While many expected a wave of bank failures to follow, much of this has since been averted—but cracks have begun to emerge with Moody’s recent downgrading of 10 small and mid-sized banks.
Across the wider corporate landscape, bankruptcies have begun to tick higher. Overstretched balance sheets coupled with 11 interest rate hikes since last year have added to mounting challenges for companies across many sectors.
This graphic shows the surge in corporate bankruptcies in 2023 based on data from S&P Global.
U.S. Corporate Bankruptcies Grow
So far in 2023, over 400 corporations have gone under. Corporate bankruptcies are rising at the fastest pace since 2010 (barring the pandemic), and are double the level seen this time last year.
Below, we show trends in corporate casualties with data as of July 31, 2023:
Year of Filing | Bankruptcy Filings as of July | Annual Total |
---|---|---|
2023 | 402 | N/A |
2022 | 205 | 373 |
2021 | 256 | 408 |
2020 | 407 | 639 |
2019 | 334 | 590 |
2018 | 317 | 518 |
2017 | 305 | 520 |
2016 | 354 | 576 |
2015 | 292 | 525 |
2014 | 273 | 471 |
2013 | 349 | 558 |
2012 | 362 | 586 |
2011 | 364 | 634 |
2010 | 530 | 827 |
Represents public or private companies with public debt where either assets or liabilities are greater than or equal to $2 million, or private companies where assets or liabilities are greater than or equal to $10 million at time of bankruptcy.
+++++
:: Task details ::
According to the text on U.S. corporate bankruptcies, how many bankruptcy filings were recorded in 2023 as of July?

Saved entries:
+++++
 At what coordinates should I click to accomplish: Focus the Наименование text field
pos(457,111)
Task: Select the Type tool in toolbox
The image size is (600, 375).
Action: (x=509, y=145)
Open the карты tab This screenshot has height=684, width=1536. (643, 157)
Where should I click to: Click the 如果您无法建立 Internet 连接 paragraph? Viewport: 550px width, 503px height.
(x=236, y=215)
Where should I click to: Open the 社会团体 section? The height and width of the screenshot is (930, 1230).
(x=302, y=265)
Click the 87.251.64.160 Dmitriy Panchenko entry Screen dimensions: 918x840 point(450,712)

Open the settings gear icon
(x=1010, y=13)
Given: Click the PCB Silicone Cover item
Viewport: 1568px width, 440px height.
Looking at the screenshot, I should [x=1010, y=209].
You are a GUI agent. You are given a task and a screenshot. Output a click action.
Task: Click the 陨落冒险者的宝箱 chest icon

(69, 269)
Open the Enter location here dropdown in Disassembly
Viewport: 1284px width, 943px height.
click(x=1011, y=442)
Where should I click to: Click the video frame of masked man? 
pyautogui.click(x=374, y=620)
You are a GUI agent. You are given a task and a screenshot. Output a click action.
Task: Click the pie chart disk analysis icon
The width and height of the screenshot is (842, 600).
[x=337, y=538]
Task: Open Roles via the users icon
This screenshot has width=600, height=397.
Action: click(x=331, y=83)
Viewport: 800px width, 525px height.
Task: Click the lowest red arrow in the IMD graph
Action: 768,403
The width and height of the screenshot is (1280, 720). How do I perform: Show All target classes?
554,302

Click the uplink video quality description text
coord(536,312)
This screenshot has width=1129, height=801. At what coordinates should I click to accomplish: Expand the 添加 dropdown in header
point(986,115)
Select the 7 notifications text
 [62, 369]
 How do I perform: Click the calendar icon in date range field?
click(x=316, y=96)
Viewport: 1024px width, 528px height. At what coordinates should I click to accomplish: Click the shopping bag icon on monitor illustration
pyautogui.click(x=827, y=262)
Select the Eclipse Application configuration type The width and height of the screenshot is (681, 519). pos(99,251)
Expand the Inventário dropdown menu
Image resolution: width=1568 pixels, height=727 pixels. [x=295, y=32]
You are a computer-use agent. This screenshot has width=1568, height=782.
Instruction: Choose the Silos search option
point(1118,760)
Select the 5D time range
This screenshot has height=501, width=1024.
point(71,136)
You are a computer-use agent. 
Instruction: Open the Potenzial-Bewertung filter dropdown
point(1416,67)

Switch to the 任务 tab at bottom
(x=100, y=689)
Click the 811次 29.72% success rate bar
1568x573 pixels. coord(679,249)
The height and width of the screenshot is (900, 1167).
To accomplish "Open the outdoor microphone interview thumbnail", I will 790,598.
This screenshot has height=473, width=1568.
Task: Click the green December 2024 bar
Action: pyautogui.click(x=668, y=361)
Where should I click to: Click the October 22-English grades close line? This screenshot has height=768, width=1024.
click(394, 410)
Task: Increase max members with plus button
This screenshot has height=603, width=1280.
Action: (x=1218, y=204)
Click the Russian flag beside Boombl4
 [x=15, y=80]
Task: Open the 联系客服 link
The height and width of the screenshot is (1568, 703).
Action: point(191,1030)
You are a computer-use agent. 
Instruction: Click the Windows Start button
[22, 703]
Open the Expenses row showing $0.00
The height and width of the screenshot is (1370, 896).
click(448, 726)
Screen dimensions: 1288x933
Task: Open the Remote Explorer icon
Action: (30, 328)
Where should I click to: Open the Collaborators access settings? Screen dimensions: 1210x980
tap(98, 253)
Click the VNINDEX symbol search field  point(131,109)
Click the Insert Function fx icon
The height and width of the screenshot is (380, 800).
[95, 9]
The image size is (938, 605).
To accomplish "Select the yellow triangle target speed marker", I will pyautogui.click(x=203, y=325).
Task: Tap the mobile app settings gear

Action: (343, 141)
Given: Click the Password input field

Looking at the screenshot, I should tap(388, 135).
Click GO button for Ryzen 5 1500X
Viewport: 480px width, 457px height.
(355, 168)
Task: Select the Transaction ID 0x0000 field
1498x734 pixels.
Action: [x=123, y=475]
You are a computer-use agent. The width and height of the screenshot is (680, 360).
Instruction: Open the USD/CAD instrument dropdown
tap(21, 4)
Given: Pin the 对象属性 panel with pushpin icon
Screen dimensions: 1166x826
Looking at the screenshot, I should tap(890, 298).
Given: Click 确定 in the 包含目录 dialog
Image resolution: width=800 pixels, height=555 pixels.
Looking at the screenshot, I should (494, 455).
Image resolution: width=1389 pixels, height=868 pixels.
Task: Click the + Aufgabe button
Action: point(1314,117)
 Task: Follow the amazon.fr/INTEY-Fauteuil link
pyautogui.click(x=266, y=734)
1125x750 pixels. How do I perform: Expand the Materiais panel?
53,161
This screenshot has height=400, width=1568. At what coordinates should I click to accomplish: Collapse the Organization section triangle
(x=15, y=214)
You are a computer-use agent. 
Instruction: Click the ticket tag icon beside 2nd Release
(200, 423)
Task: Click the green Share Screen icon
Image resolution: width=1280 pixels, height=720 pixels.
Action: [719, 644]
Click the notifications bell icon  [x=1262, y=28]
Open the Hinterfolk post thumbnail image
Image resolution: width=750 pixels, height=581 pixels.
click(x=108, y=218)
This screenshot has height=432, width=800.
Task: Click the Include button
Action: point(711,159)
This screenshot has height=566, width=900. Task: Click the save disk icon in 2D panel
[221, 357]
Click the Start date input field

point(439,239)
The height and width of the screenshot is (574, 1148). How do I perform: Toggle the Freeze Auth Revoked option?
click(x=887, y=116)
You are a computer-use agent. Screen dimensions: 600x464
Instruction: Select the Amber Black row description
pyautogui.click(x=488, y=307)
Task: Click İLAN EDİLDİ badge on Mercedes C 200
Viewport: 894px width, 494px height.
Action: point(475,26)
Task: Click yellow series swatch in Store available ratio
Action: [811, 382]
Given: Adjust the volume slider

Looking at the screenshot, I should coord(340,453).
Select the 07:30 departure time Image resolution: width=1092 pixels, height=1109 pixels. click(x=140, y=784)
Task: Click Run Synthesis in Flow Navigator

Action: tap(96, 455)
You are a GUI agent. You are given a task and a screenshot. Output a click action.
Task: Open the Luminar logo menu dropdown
+++++
:: Solution ::
402